------ Data for analysis

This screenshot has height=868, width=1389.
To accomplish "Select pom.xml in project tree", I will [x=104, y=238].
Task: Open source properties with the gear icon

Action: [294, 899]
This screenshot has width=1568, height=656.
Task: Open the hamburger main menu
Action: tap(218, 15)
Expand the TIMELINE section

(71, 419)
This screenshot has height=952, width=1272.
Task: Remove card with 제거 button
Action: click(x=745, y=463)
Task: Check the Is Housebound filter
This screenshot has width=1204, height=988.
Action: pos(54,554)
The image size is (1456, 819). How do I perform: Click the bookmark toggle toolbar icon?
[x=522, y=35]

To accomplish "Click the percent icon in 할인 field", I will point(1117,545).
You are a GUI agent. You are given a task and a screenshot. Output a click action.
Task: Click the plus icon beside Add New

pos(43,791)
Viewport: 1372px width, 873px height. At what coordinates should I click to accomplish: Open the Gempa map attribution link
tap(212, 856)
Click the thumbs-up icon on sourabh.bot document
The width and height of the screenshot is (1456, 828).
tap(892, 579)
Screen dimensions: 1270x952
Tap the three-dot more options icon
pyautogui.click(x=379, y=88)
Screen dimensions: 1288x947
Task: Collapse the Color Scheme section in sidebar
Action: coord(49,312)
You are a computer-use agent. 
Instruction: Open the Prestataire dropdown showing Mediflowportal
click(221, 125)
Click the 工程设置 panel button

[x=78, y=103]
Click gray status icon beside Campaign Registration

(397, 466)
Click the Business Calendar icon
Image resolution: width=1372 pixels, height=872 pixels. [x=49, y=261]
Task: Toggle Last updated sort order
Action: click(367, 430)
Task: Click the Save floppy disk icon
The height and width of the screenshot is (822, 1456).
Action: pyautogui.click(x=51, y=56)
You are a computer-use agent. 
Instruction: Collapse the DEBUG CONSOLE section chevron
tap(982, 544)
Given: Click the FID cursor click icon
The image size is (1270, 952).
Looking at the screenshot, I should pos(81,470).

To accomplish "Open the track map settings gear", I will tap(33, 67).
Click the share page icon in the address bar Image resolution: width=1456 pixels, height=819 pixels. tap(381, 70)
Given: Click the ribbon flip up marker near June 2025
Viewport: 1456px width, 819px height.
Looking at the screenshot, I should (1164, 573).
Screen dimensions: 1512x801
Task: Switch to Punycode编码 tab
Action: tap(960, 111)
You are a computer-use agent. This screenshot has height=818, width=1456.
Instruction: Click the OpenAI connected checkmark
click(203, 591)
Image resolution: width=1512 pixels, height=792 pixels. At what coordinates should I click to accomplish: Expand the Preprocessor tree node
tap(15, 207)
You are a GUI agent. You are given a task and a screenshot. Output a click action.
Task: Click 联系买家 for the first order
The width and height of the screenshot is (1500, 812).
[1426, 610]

------------

## Problem statement:
Every line above that includes "will" counts toward one total; give that total by itself.

## Output of the task:
3